GST Enzymatic functions
GST Enzymatic functions
Professor-Dr- Qutaiba Farhan Dawood-Department of Chemstry
esp.kutayba.farhan.dawood@uoanbar.edu.iq
GSTs display multifunctional nature because they are involved in different types of processes and have different enzyme activities. The main function is the transferase activity i.e. the reaction of conjugation of GSH to a wide variety of hydrophobic compounds, endobiotics or xenobiotics (Fig. 1) that have an electrophilic center. These electrophilic substrates include epoxides, alkyl and aryl halides, esters, activated alkenes, quinones and α, β-unsaturated carbonyls compounds. With this conjugation the glutathione transferase plays the function of detoxification against of toxic compounds, both of endogenous nature, such as secondary metabolites of oxidative stress, both of exogenous nature, such as drugs, carcinogens, environmental pollutants, pesticides and herbicides. In addition to this specific activity, some isoforms also show a glutathione peroxidase selenium-independent activity, allowing them to catalyze the reduction of lipid hydroperoxide in the corresponding alcohols.
Examples of conjugation, reduction, thiolysis, and isomerization reactions catalyzed by GST. The following substrates are shown: (a) chlorodinitrobenzene, (b) 4-nitrophenyl acetate, (c) sulforaphane (d) trinitroglycerin, (e) cumene hydroperoxide, (f) maleylacetoacetate, (g) prostaglandin PGH2.
Thanks to this activity of peroxidation, combined with that of conjugation, the GSTs play an important role in the tissue protection process against oxidative damage. Other isoenzymes show an additional isomerase activity to various compounds such as unsaturated D5-3-chetosteroid, maleylacetoacetic acid and maleylacetone (Fig. 1).

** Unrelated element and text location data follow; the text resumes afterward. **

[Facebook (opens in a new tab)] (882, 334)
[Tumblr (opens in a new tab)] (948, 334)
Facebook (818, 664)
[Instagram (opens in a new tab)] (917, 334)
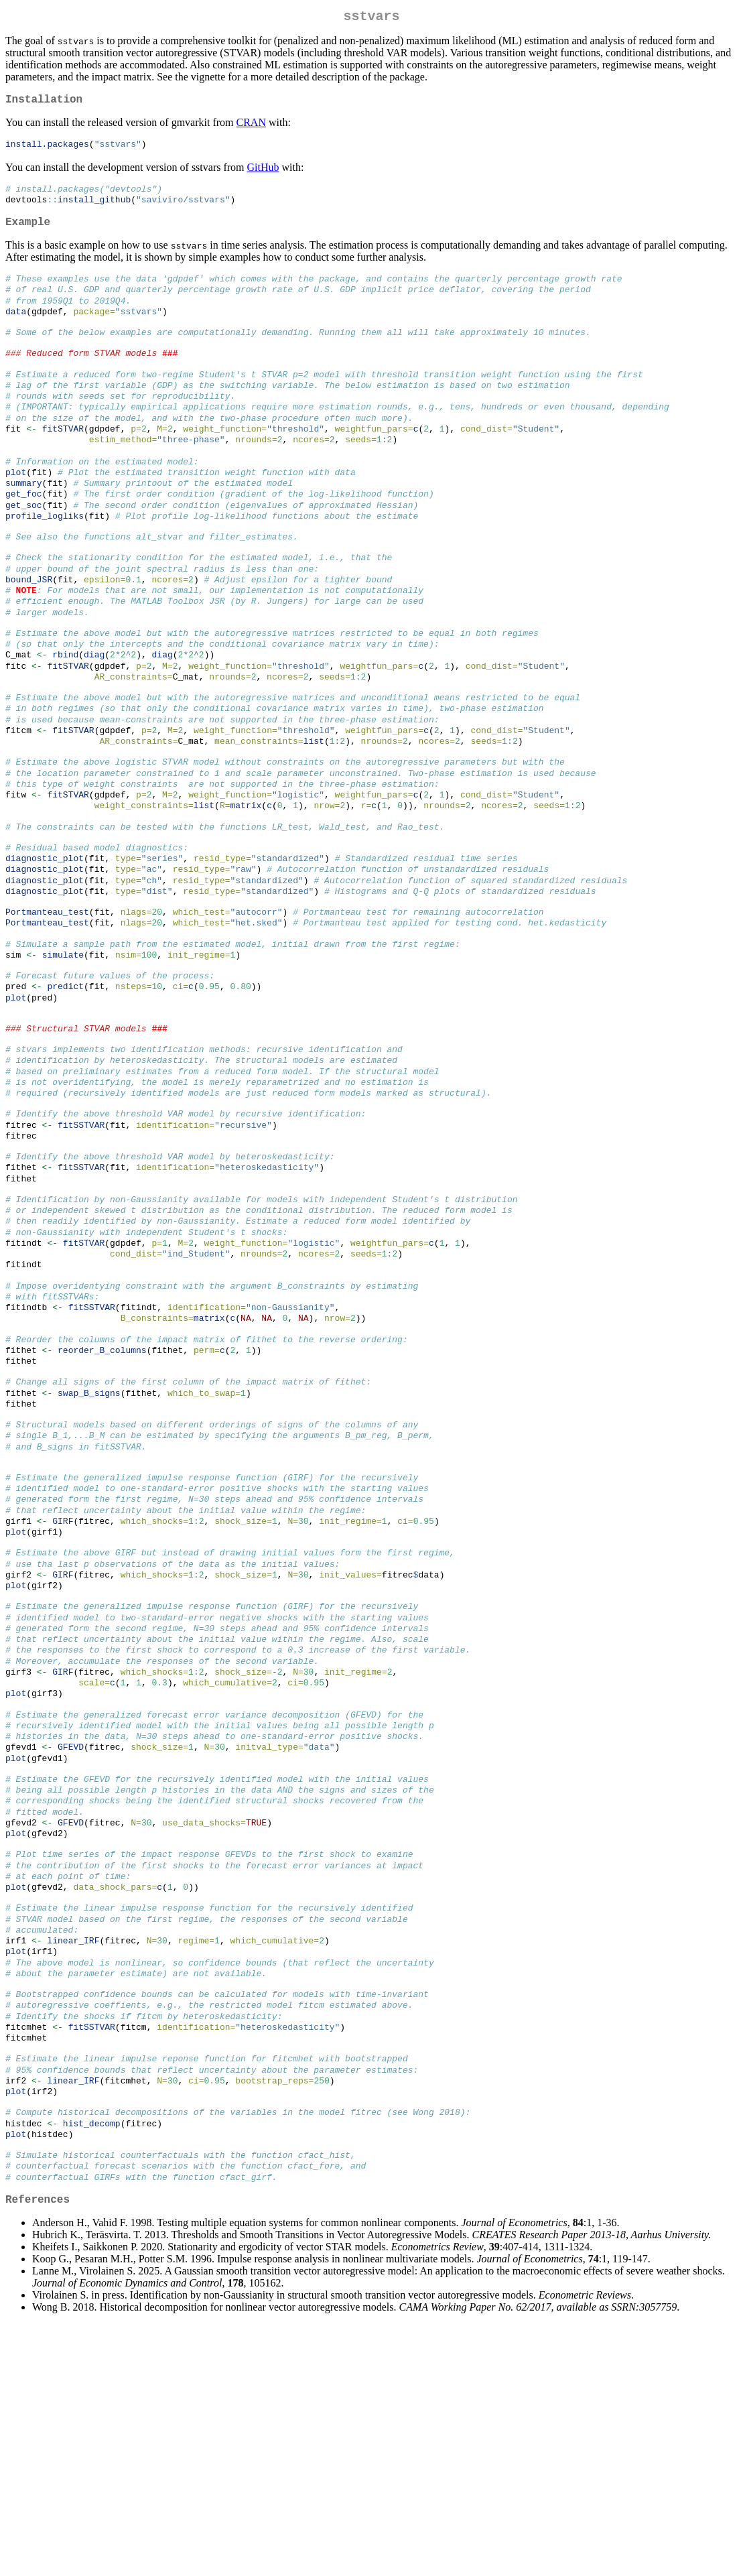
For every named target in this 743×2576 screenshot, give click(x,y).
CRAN (251, 127)
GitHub (263, 173)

GSTs are also able to bind endogenous compounds such as leukotrienes and prostaglandins acting both in their catabolism, through the classic reaction of conjugation with the GSH (Fig. 2), and in their process of biosynthesis. As an example of enzymatic mechanism is reported below the conjugation of GSH to the universal co-substrate 1-chloro-2,4-dinitrobenzene (CDNB):
The catalysis of nucleophilic aromatic substitution reactions can be divided into steps involving binding of substrates to the enzyme active site, activation of GSH by deprotonation of the thiol to form the nucleophilic thiolate, and nucleophilic attack by the thiolate at the electrophilic center to form a σ-complex.